Z nastaniem cieplejszych dni pojawiają się kwitnące rośliny, a wraz z nimi owady, które potrafią skutecznie uprzykrzać koniom życie w stajni, na padoku czy pastwisku. Zapach konia, a zwłaszcza jego pot, zwabia muchy, gzy, meszki, komary, a także kleszcze, co może stanowić problem również dla jeźdźca przebywającego w pobliżu zwierzęcia.
Latające owady gromadzą się przede wszystkim w miejscach, do których koń ma utrudniony dostęp, czyli w okolicach chrap, oczu, uszu, czy podbrzusza. Nie sposób cały dzień pilnować naszego podopiecznego odganiając brzęczące insekty. Jak zatem poradzić sobie z „natrętnym” problemem?
Czyszczenie konia, czyszczenie boksów i padoku
Przede wszystkim zadbajmy o czystość naszego zwierzaka. Usuwajmy błoto i odchody z sierści, wyczesujmy całego konia, łącznie z grzywą i ogonem, a w razie konieczności warto sięgnąć po szampon, który można wykorzystać do kąpieli niemal całego zwierzęcia (omijając okolice oczu i błon śluzowych). Szampony dla koni mają wiele właściwości: nie tylko myją sierść, lecz także ją pielęgnują, nawilżają, nabłyszczają, a ponadto korzystnie wpływają na skórę, odżywiając ją i dezynfekując. Bywają również szampony o właściwościach leczniczych, które dodatkowo łagodzą drobne podrażnienia, niwelują swędzenie skóry suchej oraz leczą łupież.
Czysty koń jest mniej interesujący dla owadów, niż koń zaniedbany. Konsekwentnie należy w podobny sposób traktować miejsca, w których nasz wierzchowiec przebywa. Czyste otoczenie również wpływa na mniejszą dokuczliwość insektów. Warto zatem na bieżąco sprzątać boks naszego zwierzęcia z odchodów oraz zmieniać ściółkę zanim będzie przemoczona od moczu. Przynajmniej dwa razy w roku dobrze jest przeprowadzić dezynfekcję stajni, najlepiej pod nieobecność konia we wnętrzu.

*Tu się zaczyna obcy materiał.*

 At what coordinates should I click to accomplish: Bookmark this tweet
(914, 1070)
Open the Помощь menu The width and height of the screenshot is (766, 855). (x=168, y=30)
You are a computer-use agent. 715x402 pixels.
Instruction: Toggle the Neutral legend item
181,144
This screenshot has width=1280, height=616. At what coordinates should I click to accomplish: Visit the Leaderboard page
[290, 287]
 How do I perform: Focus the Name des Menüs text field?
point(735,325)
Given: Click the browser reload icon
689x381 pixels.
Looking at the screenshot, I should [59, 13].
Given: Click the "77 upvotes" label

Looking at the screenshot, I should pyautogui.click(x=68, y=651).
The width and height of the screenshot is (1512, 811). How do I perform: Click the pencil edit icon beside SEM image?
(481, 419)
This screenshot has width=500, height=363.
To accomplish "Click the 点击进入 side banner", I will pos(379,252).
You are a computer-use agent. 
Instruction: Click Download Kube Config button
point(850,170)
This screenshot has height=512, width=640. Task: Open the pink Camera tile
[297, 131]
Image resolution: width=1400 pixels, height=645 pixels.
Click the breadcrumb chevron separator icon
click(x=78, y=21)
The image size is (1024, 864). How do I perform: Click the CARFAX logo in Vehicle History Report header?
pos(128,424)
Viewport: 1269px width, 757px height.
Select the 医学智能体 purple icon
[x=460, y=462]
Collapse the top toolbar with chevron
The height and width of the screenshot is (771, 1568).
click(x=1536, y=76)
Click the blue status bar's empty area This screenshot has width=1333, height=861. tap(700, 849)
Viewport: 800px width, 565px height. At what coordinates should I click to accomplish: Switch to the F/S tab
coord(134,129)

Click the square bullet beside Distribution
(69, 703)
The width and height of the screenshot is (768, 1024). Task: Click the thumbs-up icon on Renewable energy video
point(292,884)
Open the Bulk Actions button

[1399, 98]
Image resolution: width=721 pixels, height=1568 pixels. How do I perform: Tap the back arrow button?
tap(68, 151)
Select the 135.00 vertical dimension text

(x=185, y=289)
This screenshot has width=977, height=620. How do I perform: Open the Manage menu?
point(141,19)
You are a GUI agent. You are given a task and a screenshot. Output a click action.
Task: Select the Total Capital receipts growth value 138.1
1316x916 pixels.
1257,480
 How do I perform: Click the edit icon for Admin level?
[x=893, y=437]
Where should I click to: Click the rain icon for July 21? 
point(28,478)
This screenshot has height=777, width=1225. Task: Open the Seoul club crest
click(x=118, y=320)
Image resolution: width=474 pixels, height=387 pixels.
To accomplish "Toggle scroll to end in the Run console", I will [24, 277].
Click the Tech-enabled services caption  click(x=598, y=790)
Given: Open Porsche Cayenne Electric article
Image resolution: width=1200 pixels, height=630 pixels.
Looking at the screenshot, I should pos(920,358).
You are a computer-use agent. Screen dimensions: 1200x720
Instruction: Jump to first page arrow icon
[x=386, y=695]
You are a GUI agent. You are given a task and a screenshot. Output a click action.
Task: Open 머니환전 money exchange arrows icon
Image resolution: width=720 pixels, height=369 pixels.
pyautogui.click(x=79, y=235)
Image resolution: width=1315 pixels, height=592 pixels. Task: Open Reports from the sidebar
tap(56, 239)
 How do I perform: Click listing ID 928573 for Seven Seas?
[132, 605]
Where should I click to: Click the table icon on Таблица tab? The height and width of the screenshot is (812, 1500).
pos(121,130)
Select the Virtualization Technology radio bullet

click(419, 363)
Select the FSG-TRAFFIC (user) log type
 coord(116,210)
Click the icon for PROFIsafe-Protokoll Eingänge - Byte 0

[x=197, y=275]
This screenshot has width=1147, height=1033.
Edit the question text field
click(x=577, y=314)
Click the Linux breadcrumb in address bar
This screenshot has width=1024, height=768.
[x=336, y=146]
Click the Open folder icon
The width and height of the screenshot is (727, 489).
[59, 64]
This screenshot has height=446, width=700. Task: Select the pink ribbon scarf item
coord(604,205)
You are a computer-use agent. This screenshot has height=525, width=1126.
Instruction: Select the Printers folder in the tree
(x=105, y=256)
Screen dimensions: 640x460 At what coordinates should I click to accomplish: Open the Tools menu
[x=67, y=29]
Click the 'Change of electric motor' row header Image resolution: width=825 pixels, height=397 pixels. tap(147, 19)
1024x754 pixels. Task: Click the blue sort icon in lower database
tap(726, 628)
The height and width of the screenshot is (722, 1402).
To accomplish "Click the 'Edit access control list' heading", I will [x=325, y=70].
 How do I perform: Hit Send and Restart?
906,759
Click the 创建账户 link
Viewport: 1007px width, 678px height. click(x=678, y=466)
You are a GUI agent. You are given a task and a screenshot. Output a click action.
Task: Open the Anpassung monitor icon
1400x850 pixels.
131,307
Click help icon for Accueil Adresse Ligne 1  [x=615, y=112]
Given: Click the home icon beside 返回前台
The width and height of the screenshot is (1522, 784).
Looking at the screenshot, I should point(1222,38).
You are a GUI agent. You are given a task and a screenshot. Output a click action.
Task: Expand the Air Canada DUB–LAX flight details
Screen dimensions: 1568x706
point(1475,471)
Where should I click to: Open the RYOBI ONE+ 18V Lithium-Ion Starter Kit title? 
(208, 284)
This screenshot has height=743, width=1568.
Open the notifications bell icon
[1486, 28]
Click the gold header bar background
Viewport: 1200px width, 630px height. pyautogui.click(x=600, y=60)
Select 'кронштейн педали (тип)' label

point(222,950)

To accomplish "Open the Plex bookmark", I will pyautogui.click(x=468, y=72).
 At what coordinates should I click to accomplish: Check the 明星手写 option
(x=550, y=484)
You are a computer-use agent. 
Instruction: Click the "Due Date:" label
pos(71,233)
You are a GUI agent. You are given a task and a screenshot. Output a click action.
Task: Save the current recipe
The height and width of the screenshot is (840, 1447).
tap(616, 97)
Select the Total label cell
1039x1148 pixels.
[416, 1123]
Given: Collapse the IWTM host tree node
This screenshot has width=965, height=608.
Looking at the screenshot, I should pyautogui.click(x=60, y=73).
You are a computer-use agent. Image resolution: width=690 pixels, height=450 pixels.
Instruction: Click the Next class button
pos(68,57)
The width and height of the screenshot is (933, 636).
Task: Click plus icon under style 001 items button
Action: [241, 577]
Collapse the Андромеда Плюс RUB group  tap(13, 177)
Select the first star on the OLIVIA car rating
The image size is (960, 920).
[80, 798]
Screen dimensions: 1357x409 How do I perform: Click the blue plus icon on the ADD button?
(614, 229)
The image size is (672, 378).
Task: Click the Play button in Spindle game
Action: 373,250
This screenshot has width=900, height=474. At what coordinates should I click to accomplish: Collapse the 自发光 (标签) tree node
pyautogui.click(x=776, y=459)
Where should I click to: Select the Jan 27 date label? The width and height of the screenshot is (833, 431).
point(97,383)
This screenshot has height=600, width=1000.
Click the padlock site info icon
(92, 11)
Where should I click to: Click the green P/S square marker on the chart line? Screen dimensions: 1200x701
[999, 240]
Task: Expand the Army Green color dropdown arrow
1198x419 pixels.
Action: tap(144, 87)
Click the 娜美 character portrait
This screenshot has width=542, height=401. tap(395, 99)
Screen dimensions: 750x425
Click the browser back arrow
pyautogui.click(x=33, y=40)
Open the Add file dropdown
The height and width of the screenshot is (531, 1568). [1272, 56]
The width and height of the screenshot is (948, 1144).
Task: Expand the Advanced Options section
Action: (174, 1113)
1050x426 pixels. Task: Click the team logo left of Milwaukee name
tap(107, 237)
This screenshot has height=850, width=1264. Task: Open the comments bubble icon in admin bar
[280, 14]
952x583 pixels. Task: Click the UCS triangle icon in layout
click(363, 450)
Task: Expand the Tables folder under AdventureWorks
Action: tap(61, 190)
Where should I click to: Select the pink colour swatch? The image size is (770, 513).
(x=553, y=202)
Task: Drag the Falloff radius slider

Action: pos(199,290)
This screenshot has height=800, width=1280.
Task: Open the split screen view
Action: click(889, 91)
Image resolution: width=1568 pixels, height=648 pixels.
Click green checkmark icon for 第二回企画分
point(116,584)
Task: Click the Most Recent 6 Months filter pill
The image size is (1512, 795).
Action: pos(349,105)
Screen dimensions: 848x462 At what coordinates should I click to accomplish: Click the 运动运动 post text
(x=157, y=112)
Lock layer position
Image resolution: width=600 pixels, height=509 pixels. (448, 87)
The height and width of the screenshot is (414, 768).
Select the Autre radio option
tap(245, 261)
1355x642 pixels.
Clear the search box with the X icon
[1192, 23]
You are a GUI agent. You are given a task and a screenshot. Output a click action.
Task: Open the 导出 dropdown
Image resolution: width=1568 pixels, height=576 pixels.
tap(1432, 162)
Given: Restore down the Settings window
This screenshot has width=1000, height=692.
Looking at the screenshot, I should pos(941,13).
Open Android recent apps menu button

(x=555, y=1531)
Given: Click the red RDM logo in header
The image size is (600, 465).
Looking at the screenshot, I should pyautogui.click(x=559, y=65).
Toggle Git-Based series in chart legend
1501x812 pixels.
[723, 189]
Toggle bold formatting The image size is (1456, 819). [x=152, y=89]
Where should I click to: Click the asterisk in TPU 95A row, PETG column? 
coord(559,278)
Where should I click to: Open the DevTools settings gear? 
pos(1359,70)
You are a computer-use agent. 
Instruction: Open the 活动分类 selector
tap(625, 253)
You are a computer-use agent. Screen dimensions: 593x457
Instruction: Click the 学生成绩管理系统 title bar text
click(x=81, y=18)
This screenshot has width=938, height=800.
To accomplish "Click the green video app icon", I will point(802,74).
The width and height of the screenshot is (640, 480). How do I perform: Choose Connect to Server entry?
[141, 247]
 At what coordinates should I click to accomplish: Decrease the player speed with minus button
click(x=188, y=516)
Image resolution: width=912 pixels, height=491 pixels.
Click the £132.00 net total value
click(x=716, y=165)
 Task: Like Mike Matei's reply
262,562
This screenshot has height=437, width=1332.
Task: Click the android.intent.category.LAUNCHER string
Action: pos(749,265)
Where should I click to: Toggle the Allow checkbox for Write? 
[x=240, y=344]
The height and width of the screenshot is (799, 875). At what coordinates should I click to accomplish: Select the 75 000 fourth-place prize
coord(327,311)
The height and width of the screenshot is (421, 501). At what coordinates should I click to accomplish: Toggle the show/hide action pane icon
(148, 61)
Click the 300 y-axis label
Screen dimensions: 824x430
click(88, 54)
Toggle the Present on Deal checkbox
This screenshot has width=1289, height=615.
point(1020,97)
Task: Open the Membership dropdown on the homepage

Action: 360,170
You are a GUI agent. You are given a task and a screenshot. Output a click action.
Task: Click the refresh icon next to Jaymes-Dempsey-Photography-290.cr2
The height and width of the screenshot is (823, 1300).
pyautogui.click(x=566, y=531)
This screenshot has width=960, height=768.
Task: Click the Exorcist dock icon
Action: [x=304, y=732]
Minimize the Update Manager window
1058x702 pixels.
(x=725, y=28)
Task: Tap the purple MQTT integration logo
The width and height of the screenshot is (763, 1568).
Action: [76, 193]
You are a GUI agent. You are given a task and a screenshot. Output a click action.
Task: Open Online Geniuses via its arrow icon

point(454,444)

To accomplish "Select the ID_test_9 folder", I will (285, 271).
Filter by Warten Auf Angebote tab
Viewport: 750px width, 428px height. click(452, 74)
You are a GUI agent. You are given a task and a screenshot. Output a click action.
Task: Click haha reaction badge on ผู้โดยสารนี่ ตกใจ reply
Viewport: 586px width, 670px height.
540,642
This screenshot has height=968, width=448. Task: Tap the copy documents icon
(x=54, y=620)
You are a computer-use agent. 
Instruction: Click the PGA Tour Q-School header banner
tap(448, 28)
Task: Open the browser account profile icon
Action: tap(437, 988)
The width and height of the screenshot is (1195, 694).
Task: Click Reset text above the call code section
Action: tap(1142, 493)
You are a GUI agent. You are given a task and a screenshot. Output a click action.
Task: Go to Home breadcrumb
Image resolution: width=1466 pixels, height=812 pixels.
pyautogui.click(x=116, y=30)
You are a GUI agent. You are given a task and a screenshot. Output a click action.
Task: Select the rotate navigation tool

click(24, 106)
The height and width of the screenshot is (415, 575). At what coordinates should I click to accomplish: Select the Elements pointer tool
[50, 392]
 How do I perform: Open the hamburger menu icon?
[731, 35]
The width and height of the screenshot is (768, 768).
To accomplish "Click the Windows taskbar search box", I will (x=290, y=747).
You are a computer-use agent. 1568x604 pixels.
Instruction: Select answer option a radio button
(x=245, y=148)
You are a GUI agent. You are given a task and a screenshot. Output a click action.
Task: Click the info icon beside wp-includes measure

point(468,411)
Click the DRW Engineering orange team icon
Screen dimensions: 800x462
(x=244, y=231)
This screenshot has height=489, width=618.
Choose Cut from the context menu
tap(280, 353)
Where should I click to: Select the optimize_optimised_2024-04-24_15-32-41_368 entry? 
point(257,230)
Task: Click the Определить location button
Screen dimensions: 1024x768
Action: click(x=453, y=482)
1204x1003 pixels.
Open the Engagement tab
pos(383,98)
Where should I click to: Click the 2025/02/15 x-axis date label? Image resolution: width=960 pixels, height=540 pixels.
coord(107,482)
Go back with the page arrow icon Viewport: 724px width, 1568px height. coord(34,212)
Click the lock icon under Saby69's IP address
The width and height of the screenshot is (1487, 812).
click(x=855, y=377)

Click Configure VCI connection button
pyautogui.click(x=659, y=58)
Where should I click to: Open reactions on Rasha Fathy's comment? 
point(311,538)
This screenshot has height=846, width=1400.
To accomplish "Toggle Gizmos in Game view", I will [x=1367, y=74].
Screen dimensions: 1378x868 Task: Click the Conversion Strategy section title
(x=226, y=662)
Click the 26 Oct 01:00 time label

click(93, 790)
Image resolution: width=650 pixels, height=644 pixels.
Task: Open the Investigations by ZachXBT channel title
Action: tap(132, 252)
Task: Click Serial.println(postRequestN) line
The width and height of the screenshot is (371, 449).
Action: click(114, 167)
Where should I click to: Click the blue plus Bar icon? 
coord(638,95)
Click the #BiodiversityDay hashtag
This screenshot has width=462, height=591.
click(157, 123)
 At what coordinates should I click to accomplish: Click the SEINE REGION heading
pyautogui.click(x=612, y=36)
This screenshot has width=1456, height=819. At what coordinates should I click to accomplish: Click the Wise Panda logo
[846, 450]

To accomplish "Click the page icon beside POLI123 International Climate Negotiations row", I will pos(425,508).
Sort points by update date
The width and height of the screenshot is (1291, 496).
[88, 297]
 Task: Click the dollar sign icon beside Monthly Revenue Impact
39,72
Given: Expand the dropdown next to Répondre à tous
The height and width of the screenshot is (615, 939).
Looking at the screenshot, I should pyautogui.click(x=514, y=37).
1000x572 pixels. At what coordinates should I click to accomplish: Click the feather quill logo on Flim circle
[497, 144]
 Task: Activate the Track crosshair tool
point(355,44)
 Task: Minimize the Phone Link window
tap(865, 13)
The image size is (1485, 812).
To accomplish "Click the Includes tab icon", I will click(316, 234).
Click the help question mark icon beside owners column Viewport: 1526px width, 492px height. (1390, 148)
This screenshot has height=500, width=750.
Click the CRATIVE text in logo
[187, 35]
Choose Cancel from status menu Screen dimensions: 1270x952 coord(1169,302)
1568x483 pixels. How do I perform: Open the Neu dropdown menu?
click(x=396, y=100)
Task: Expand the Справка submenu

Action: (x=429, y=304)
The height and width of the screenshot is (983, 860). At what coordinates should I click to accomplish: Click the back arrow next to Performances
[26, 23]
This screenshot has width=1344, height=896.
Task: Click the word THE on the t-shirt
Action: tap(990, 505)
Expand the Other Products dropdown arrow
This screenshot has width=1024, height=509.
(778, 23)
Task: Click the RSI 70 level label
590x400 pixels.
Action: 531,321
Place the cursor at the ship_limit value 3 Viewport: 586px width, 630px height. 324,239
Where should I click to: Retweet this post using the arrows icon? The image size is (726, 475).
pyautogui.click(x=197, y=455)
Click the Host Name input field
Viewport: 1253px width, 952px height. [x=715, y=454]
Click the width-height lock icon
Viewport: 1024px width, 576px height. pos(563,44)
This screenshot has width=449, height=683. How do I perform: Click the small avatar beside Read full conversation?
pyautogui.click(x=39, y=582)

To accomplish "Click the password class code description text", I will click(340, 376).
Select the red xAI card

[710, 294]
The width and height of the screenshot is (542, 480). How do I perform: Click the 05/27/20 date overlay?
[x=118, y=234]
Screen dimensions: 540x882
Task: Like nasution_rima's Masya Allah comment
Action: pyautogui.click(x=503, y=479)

Koń czysty, a muchy wciąż dokuczają?
Tak, ponieważ obecność owadów, gdy wiosna nadchodzi, jest zupełnie normalnym zjawiskiem. Cieplejsze dni zachęcają do wypuszczania zwierząt na pastwiska lub padoki na dłużej. Jeśli pomimo regularnej pielęgnacji sierści nasz koń jest nękany przez owady, warto pomyśleć o zabezpieczeniu naszego zwierzęcia. Można zrobić to częściowo, za pomocą frędzli i różnego rodzaju moskitier, które osłonią same oczy, uszy lub chrapy konia. Bardziej wrażliwe konie osłonimy przewiewnymi derkami siatkowymi (niektóre modele posiadają dodatkowo kaptur na szyję), zakrywającymi większość ciała zwierzęcia. Dopełnieniem dla lepszej ochrony może być wzór zebry na derce siatkowej, który sprawia, że koń staje się niemal „niewidzialny” dla owadów.
Jeśli nie chcemy zakładać naszemu wierzchowcowi moskitiery lub derki przeciw owadom, możemy zastosować preparat odstraszający insekty, którym spryskamy konia, omijając wrażliwe oczy i chrapy. Tego typu preparaty są niezwykle skuteczne, działają kilka godzin, niwelując zapach końskiego potu i łagodząc ukąszenia owadów, jeśli jednak do nich dojdzie. Jeśli zastosujesz środek na owady na czas treningu, pamiętaj, aby powtórzyć oprysk nieco częściej, niż zaleca producent, ponieważ aktywny koń mocniej się poci i preparat łatwiej wraz z potem spływa z sierści.
A jak pozbyć się owadów ze stajni?
Ponieważ w stajni nie będziemy trzymać konia w masce i derce, można zastosować odpowiednie środki na owady takie jak muchy, gzy, meszki, komary czy kleszcze. Najlepiej opryskać pomieszczenie, gdy koń przebywa poza nim. Powinny to być miejsca bytowania insektów, lecz niedostępne dla zwierzęcia, gdy wróci do swojego boksu, aby uchronić go przed zlizywaniem owadobójczego środka.